Records to use
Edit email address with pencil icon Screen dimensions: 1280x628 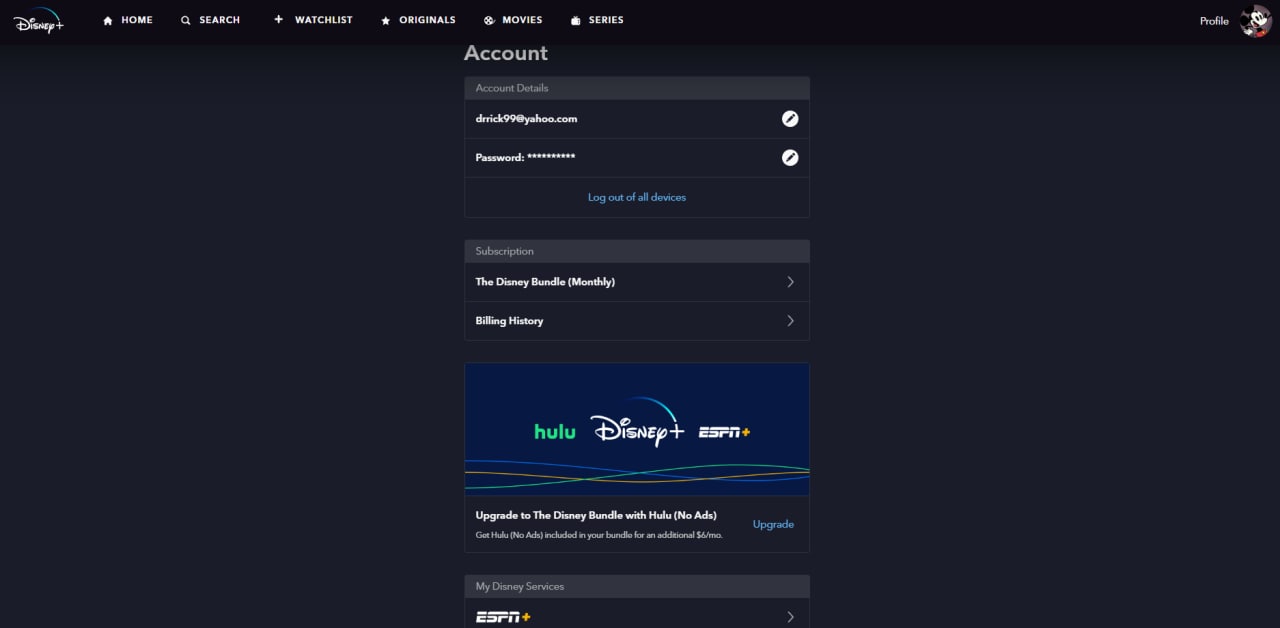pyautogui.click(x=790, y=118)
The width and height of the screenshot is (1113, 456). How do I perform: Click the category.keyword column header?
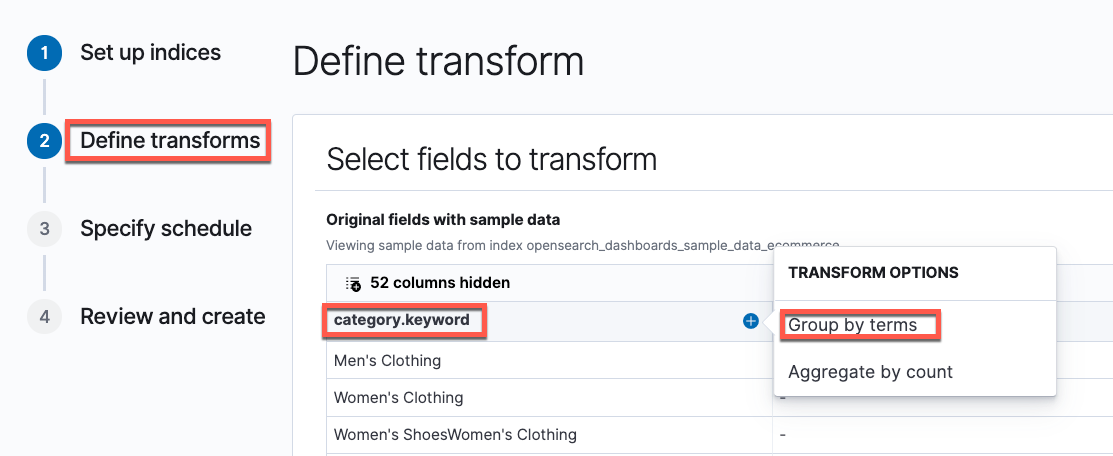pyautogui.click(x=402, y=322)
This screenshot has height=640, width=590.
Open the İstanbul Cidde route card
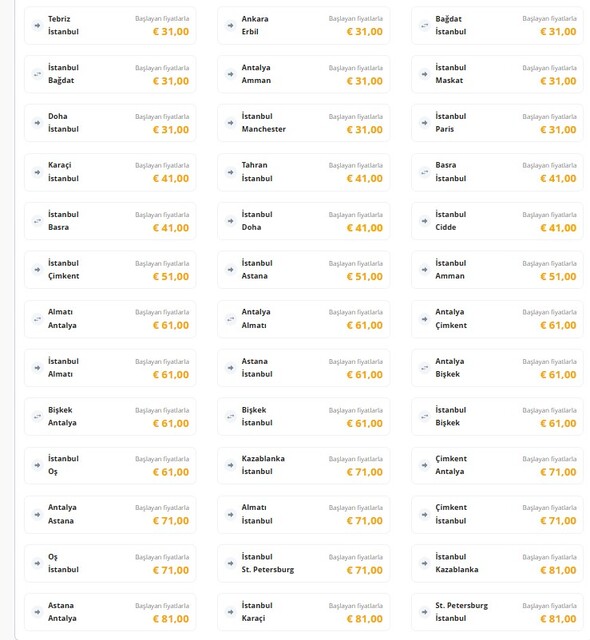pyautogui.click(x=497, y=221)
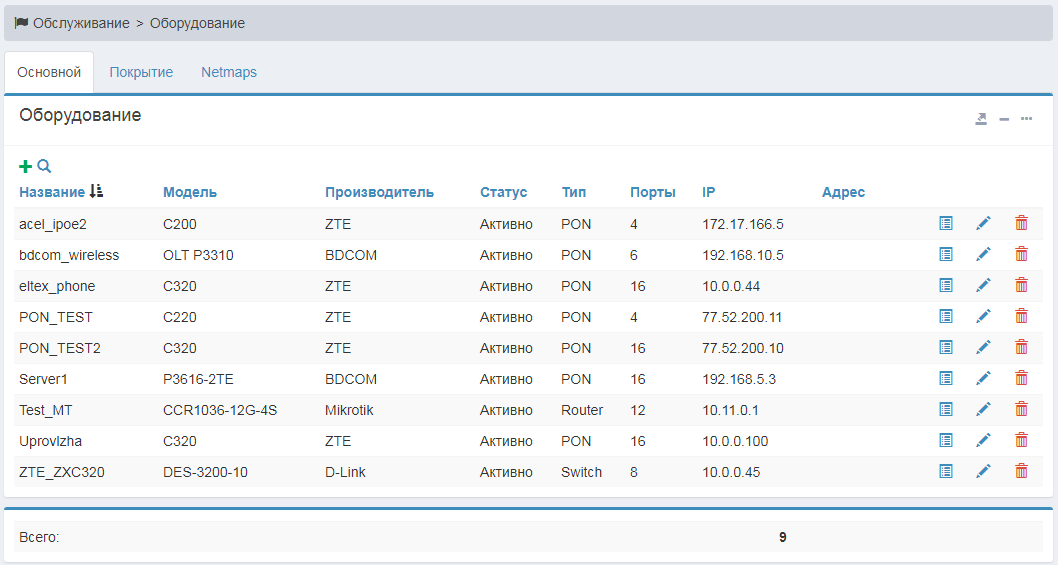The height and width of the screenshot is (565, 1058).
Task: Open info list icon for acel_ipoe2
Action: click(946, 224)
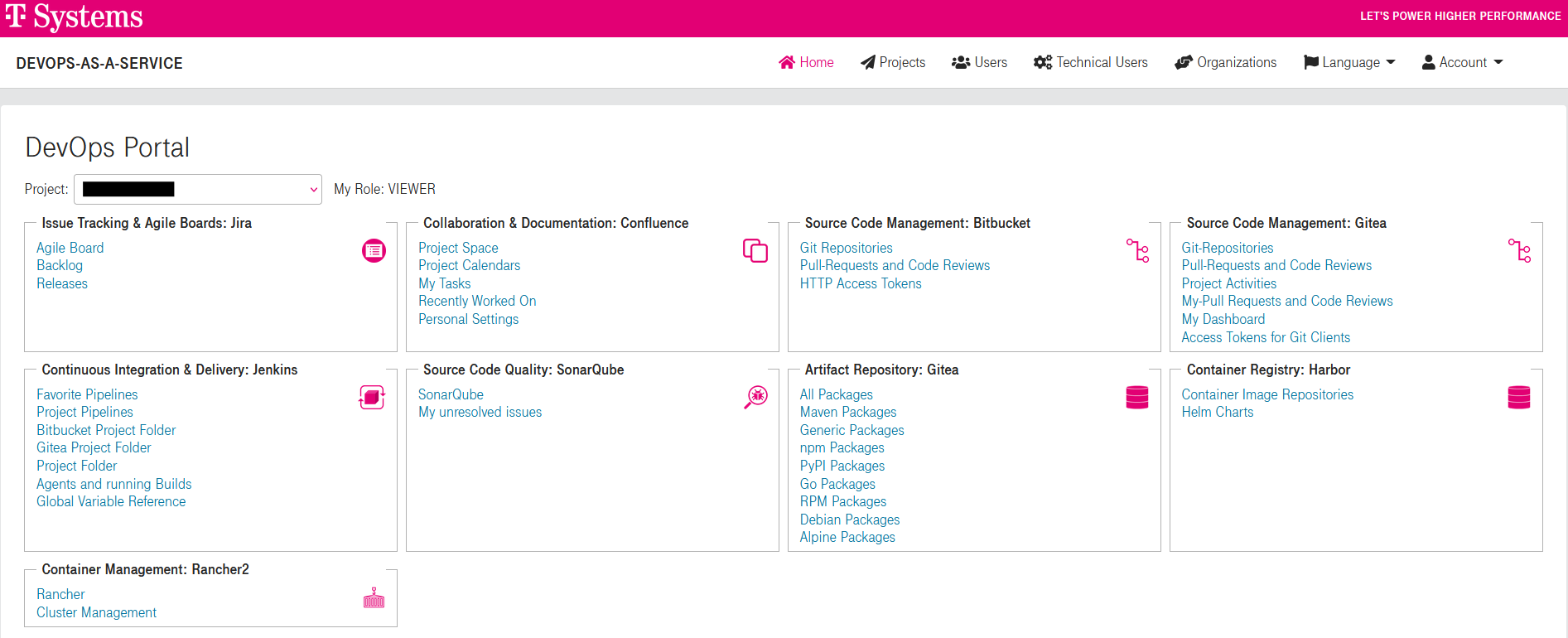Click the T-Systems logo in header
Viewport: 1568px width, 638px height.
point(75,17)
* * *
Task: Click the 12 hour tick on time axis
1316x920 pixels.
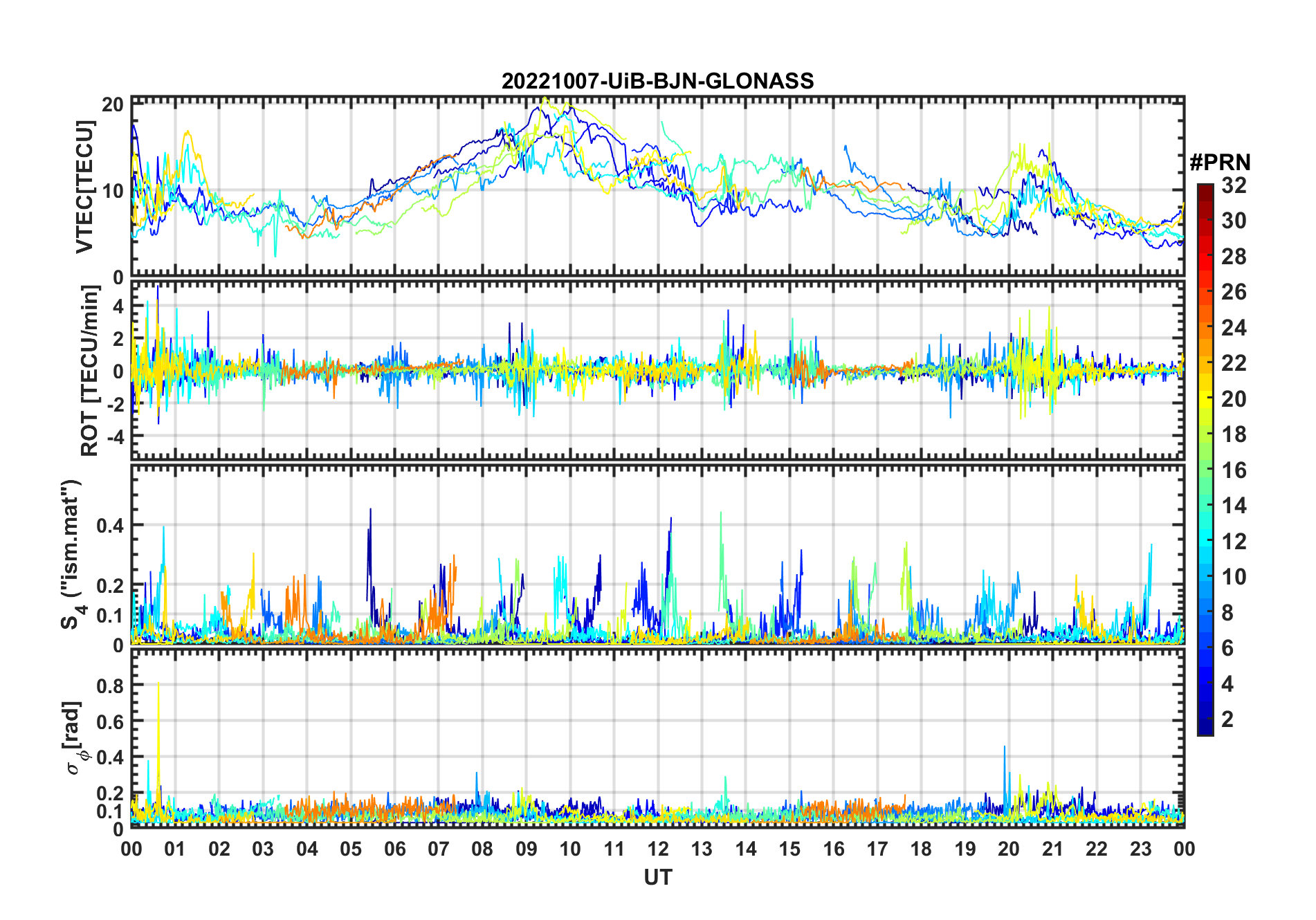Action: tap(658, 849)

Work to complete
Using the entries above, transcribe exactly from the line that has "The width and" through the line that has "This screenshot has height=640, width=590.". Pictures are dropped.

Solution to the exercise
The width and height of the screenshot is (1113, 456). How do I perform: Click the category.keyword column header?
pyautogui.click(x=402, y=322)
This screenshot has height=640, width=590.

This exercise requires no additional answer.